> [Provided passage]
>>>

# Gnocchi too soft. Help!



## streamofmight (Jul 25, 2015)

Hi all. Not sure where to post this, thought that here might be a good place to ask this question of mine.

Been trying to make gnocchi, however they are always too soft. It's supposed to be fluffy/slight chewy on the exterior, but mine has totally no resistance to the bite. Am I kneading too little? Also, mine is not so soft that it breaks apart with boiling and mixing with the pasta sauce. It actually holds up quite well. It just breaks like mashed potato in the mouth.

This is the recipe that I follow: 900g boiled potatoes to 128g all purpose flour and about 1-1.5 yolk Cut flour into potato and drizzle yolk, then mix.

I do not knead much, for fear of overworking the gluten. Could that be the cause? Should I consider using bread flour?

Thanks for reading!


----------



## berndy (Sep 18, 2010)

Double your yolk and add a bit more flour and then you should be all right.


----------



## phatch (Mar 29, 2002)

My opinion is that it's the nature of the beast. Gnocchi by hand are always too soft for my taste, even at good restaurants. I actually prefer the pre-made shelf-stable gnocchi you can buy in the pasta aisle.

Something constructive now. Try baking the potato instead of boiling initially. In the US, we consume our potatoes faster and fresher than the Italians. Theirs get to dry out more before cooking.


----------



## french fries (Sep 5, 2008)

I wouldn't use a recipe for gnocchi, as different potatoes have different water content, and that requires different amounts of flour. I use just the amount of flour needed to get a dough that is no longer sticky to the fingers. In your situation, my guess is you may need more flour.


----------



## panini (Jul 28, 2001)

Hi @streamofmight ,

If you are looking for a lite gnocchi. Try baking the potatoes, they have plenty of moisture. Prick the spuds so they don't explode.

When they are cooked take them out. They need to be as hot as you can handle and scoop them out. A ricer or food mill is the best way to go.

I use a whole egg beaten a little. The warm potatoes will let the egg bind. To 900g potatoes in a bowl I would probably use 1 lg egg and maybe a tblsp of olive oil. Mix it into the potatoes with a wooden spoon just to mix. The add, I think 128g is ok. and mix until it comes together. I stop there. I then cut in 4s and roll them a bit. Then I cut them again into smaller balls. They should still be a little warm. Then I make the logs and cut into desired pieces. I cover them until use so they don't dry. Then I dump them all at once into a pot of salted boiling water. Just a stir and let them go 2-3 min until the float. I then remove them from the water and that's it. Don't dump them into a colander. I would also not be afraid to season the potatoes in the beginning with a little salt, cheese if I have it and pepper.

<<<

> [Data excerpt]
>>>

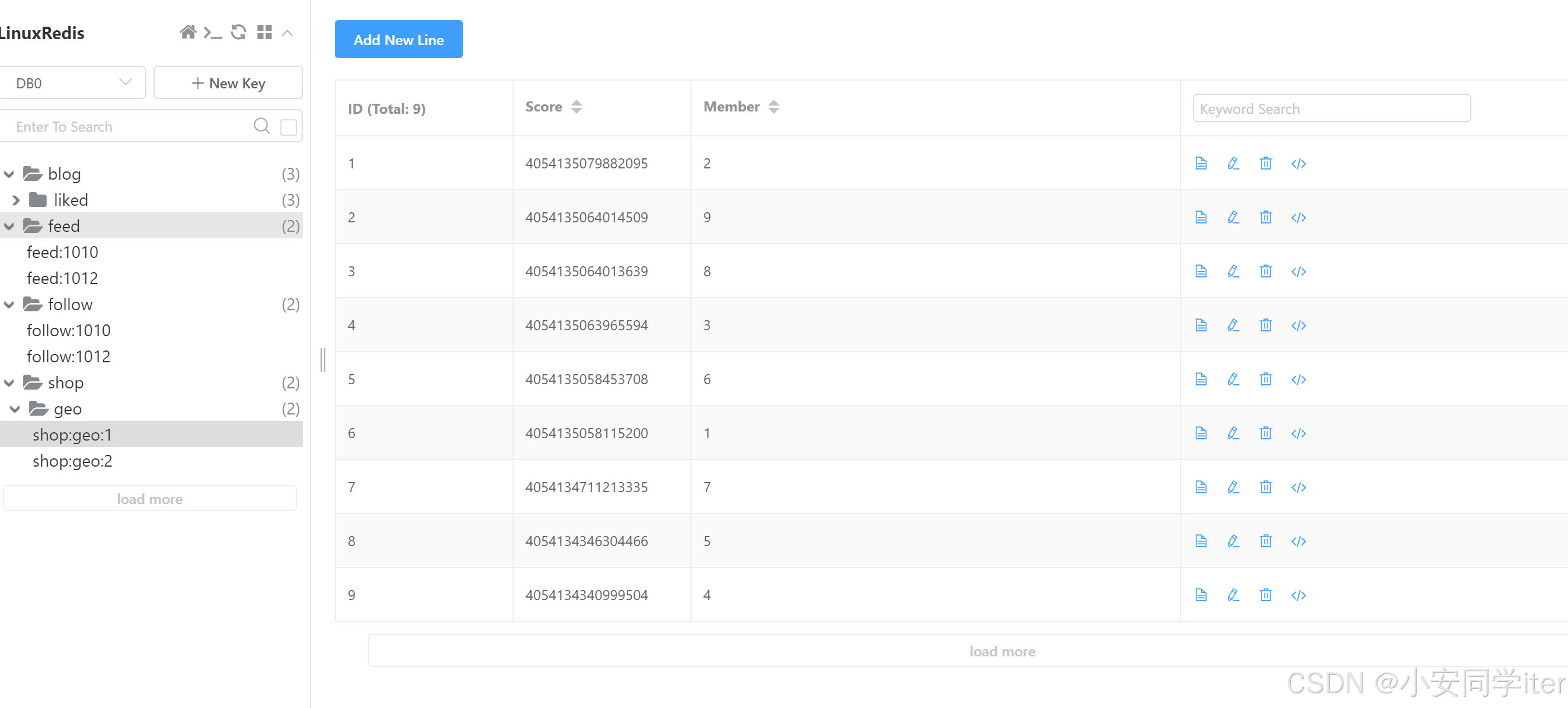Click the New Key button
Viewport: 1568px width, 708px height.
pyautogui.click(x=228, y=83)
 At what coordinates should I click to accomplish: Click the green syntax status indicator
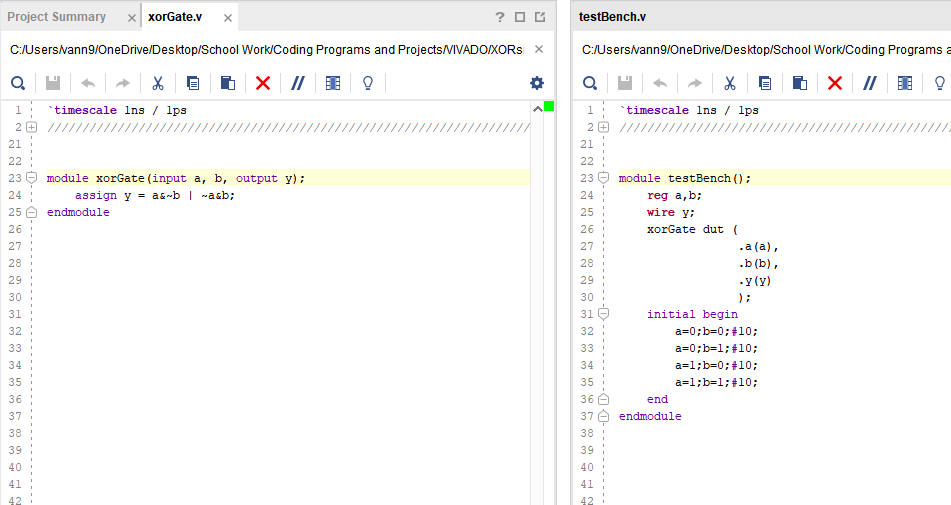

<<<

> [The tasks]
[1] From the gnocchi thread, reproduce word for word the passage that begins at the words "Been trying to" and stops after the words "Thanks for reading!".
[2] Answer these questions using the gnocchi thread:
(a) How many grams of all purpose flour does the first poster's recipe use with 900g of boiled potatoes?
(b) What does phatch suggest doing to the potato instead of boiling it initially?
(c) According to panini, what is the best way to go after scooping out the hot potatoes?

> [Task solutions]
[1]
Been trying to make gnocchi, however they are always too soft. It's supposed to be fluffy/slight chewy on the exterior, but mine has totally no resistance to the bite. Am I kneading too little? Also, mine is not so soft that it breaks apart with boiling and mixing with the pasta sauce. It actually holds up quite well. It just breaks like mashed potato in the mouth.

This is the recipe that I follow: 900g boiled potatoes to 128g all purpose flour and about 1-1.5 yolk Cut flour into potato and drizzle yolk, then mix.

I do not knead much, for fear of overworking the gluten. Could that be the cause? Should I consider using bread flour?

Thanks for reading!

[2]
(a) 128g.
(b) Baking it.
(c) A ricer or food mill.